There are many psychological influences if you are wondering whether to start learning taekwondo. Let’s look at just a few: attitude, motivation, commitment, and self-evaluation.

Attitude. In the context of learning a new activity, attitude is the way you think and feel about learning that activity. For example, if you generally really like trying new physical activities, building new skills, and enjoy watching martial arts movies or shows like Cobra Kai, you’ll probably start learning taekwondo with a positive, open, and accepting attitude that will aid your learning capabilities. If you would rather stay home and you feel like you are being forced or coerced to go to taekwondo class, then you may bring a negative attitude with you that may hamper both your enjoyment and your learning capabilities for taekwondo.

 

Motivation. The reason or reasons why you want to learn taekwondo, your motivation, may also affect your decision to start or continue classes. Perhaps you want something that is a full-body workout, something your whole family or your friend group can do together, or perhaps you want to learn how to use your legs as a form of self-defense in an activity that is also an Olympic sport. On the other hand, perhaps you start taekwondo classes because someone else chose them for you. After all, you have to do some exercise, and the dojang is close, or because your friend keeps bugging you to try it out. Whatever the motivation for getting you to the dojang in the first place, if your motivation wanes or is not enough to make you want to continue, you may have to look for other motivating factors to help you continue making progress and building your expertise.

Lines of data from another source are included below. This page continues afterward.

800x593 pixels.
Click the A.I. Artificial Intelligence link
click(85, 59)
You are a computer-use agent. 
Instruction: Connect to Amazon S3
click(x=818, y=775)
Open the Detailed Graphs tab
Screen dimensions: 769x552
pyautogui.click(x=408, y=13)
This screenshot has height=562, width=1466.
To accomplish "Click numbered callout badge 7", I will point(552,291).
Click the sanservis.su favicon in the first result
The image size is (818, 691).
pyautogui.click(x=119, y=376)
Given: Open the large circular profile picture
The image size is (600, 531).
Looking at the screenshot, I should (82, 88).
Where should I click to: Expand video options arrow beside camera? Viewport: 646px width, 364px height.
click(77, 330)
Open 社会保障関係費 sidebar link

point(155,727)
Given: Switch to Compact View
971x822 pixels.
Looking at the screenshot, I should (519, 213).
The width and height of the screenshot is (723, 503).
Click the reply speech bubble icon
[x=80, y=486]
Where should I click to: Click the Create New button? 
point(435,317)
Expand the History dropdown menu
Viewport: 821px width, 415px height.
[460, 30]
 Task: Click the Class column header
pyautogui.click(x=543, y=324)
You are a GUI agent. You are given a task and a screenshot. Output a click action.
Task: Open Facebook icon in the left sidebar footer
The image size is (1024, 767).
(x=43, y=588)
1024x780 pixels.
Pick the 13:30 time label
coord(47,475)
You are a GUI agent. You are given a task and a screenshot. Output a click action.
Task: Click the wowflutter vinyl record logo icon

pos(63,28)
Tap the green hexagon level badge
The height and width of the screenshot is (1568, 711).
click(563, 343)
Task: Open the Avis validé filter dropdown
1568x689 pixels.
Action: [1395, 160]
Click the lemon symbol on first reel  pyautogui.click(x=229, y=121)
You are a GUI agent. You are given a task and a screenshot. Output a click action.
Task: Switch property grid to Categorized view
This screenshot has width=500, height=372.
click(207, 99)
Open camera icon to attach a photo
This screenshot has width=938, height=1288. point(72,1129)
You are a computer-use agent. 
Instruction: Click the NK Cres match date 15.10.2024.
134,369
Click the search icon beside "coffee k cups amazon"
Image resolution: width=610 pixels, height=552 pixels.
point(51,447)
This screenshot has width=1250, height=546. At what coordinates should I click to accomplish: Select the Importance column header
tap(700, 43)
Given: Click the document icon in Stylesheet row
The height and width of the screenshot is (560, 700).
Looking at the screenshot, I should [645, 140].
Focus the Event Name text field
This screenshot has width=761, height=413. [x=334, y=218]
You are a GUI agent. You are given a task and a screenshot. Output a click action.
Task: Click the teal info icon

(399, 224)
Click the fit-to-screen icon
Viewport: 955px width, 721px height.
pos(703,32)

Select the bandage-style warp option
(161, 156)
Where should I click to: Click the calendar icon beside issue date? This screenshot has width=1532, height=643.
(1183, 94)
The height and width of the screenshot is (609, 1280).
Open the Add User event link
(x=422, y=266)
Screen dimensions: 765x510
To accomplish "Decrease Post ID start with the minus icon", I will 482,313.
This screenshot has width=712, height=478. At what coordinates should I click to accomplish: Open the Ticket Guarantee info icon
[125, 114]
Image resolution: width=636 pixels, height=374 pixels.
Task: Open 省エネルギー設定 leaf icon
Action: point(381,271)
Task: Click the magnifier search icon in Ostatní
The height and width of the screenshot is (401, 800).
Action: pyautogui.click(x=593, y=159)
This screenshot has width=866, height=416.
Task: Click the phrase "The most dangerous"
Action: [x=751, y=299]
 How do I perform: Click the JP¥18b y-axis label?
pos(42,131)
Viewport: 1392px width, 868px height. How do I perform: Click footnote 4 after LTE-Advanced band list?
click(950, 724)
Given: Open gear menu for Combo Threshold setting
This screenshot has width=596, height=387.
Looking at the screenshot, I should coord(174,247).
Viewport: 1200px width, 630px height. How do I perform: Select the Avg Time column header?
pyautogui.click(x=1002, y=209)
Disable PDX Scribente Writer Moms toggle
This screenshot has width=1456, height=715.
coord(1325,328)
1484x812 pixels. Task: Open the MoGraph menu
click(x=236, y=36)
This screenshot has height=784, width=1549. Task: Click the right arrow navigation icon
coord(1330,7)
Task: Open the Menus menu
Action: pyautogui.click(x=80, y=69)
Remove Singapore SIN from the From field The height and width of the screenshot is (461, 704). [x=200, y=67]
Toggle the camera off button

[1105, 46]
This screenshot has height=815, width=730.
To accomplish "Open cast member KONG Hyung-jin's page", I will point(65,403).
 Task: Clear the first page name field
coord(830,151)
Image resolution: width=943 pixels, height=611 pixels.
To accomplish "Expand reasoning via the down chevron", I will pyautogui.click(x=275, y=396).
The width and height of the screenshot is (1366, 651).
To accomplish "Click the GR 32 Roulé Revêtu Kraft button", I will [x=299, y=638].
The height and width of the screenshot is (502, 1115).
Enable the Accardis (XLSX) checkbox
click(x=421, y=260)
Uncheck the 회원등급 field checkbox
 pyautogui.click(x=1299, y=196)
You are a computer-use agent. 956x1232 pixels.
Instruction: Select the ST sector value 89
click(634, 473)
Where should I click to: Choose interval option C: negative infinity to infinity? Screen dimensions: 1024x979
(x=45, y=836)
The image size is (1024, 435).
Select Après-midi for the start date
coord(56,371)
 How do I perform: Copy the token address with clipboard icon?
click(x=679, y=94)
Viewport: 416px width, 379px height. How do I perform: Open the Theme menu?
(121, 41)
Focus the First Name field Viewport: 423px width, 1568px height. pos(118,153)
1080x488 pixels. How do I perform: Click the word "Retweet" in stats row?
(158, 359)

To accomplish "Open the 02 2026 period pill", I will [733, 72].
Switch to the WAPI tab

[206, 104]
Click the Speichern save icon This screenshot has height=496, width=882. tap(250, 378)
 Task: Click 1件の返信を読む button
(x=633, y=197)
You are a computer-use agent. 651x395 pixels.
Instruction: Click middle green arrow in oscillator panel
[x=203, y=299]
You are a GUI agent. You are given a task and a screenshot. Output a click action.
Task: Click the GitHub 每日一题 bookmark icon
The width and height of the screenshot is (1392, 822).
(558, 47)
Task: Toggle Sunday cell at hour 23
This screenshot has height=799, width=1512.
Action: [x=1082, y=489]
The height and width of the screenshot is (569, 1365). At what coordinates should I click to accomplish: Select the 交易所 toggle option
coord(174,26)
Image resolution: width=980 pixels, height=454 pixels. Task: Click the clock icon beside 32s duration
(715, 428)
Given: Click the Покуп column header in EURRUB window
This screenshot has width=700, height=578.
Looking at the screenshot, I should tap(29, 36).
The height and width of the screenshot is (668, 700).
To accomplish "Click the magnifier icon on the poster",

Commitment. When you start learning a new activity, a key area of learning is your commitment. It is almost certain that there will be areas of learning with taekwondo where you will find it easier and some areas where you will find it more difficult, challenging, or seemingly impossible even. It can be frustrating at times but those times that you succeed and realize you can do something that was such a challenge, it is incredibly rewarding. It can help build your confidence and self-esteem and contribute to your motivation to continue. Your commitment, or dedication to learning taekwondo, can be to go to a minimum number of classes per week and to continue, even when you have to deal with the challenges that you are sure to be faced with.

Self-evaluation. While learning taekwondo, you may want to assess yourself on your progress and your ability to perform, but this self-evaluation must be used to help you achieve and progress rather than to be critical and limit your involvement. If beginning athletes use self-evaluation as a tool, it can be quite beneficial in that it can make them aware of their strengths and weaknesses in a more objective sense than if they just react to how they may feel, which often focuses on what they can’t do rather than how much they have progressed. Furthermore, self-evaluation can also help increase motivation by helping to set achievable goals based on the evaluation.

With all of these, and more, factors influencing your decision on whether or not to start learning taekwondo, it is recommended that before you sign up for lessons, go and visit the various dojangs within the distance that you are willing to walk/cycle/bus/drive. Ask questions to find out the answers that are important to you so that you can see if the dojang is a good fit for you.

ad3

 

Of course, it would be nice if the closest one was best but if it's not a match for you, then you are wasting all that time and money on something that you may end up stopping because you end up feeling “taekwondo is not the right activity for me,” whereas the problem may be that the particular dojang you joined is not the right one for you. Be aware of the physical, cognitive, and psychological components of starting and continuing taekwondo classes to help aid you in your journey through taekwondo.